The starving artist trope is part of our collective unconscious for a reason- work for a performer can be very feast or famine. Sometimes, we work three gigs in a day because we can’t say no to an opportunity we to do what we love. Other times, a triple day is the result of panicking about being able to pay next month’s bills. It truly is a glamorous life we live.

I was talking with a coworker about this today, about her three shifts in 12 hours and how I have a crazy two weeks ahead of me. In the beginning of January, I was uncertain of what was ahead of me work-wise. The holidays are a great time to work here in Orlando, but the spring can be… dry. No corporate holiday parties that need stilt walkers, you know? As much as I love what I do, every job has sucky parts to it. The sucky part to mine is that I basically live season-to-season, always ready to pick up a retail job to supplement my income.

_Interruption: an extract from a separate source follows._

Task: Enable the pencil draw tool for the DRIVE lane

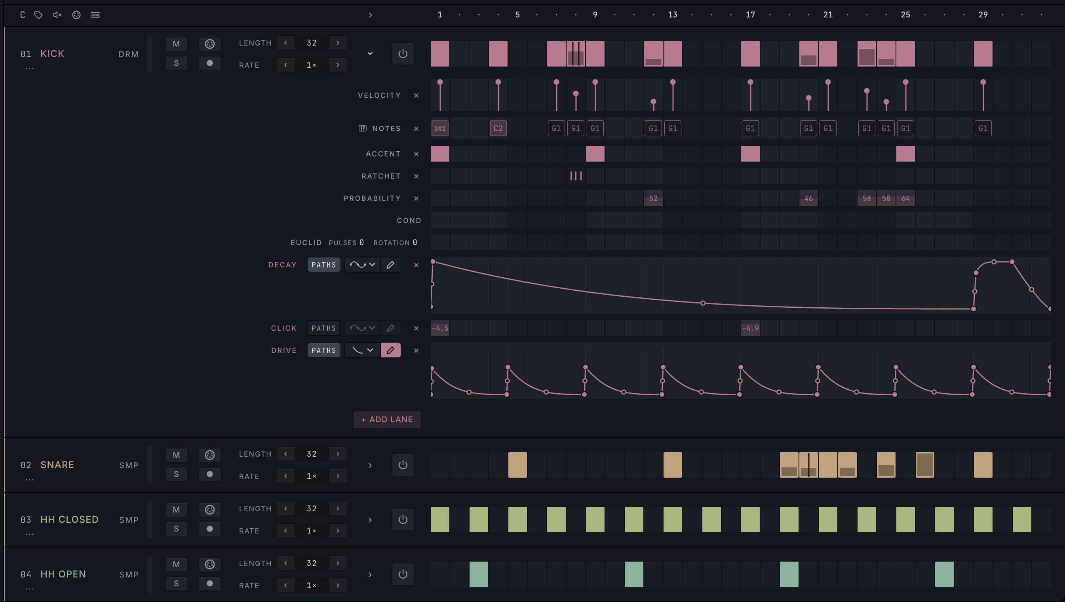Action: coord(390,350)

So picture me sitting at my laptop a few weeks ago, EIGHT browser tabs open with half-complete job applications. An exciting start to 2019. I had four days off that week, four off the next, and I was starting to get concerned. My brain is happiest when I’m working (as is my wallet). I minimized the tabs out of boredom and started scouring any and all audition resources, and submitted my information to some projects that were a little out of my comfort zone.

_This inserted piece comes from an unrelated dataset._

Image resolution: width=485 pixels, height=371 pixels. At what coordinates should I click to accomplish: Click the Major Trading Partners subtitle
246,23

I’m sharing this not-so-fun time because I know there are people in my community who look at me and think “wow, she’s really made it”. I’m sure there are plenty who look at me and think “wow, she’s so new to all this”. I’m comfortable with that. Honesty is the best policy, and this is my true life as an entertainer.

Because I threw my name in a lot of metaphorical hats, I’ve had some really cool work opportunities come up. I know that what I’m about to do in the next two weeks is basically a full resume for a performer. I’m cartooning, spokeswoman-ing, PA-ing, and doing a parade. I get to work out of town! This month, my greatness is coming from a need to pay the rent. Fun and exciting times, all as a result of being scared about my bills and adult responsibilities. And I didn’t even have to get a retail job (yet).

But what about the other times, when money is good? Isn’t it easy to just show up to work, perform a little, and leave? Go home at the end of the day, make some mac ‘n’ cheese, and watch Mamma Mia: Here We Go Again! again? Maybe. I can do that for about a week before I get bored out of my mind. Sure I can change it up, watch Sex and the City, eat a salad, and go to the gym. That really spices things up… for another few days. But the boredom quickly creeps back up, and I’m looking for my next new thing to get excited about.

I attribute my success as a performer to my constant drive to do new things. To be better. To book every role I can. The big fun gigs, and the silly little ones. Anything that lets me put on a different costume and live as a different character. Not every role gets me a great Instagram post, or the respect of those higher on the professional ladder than me, but every role I’ve done has been wonderful in its own way. I become a better artist and a better person with each new opportunity, which is why I’m always chasing the next big thing. And to me, that is the key to achieving greatness.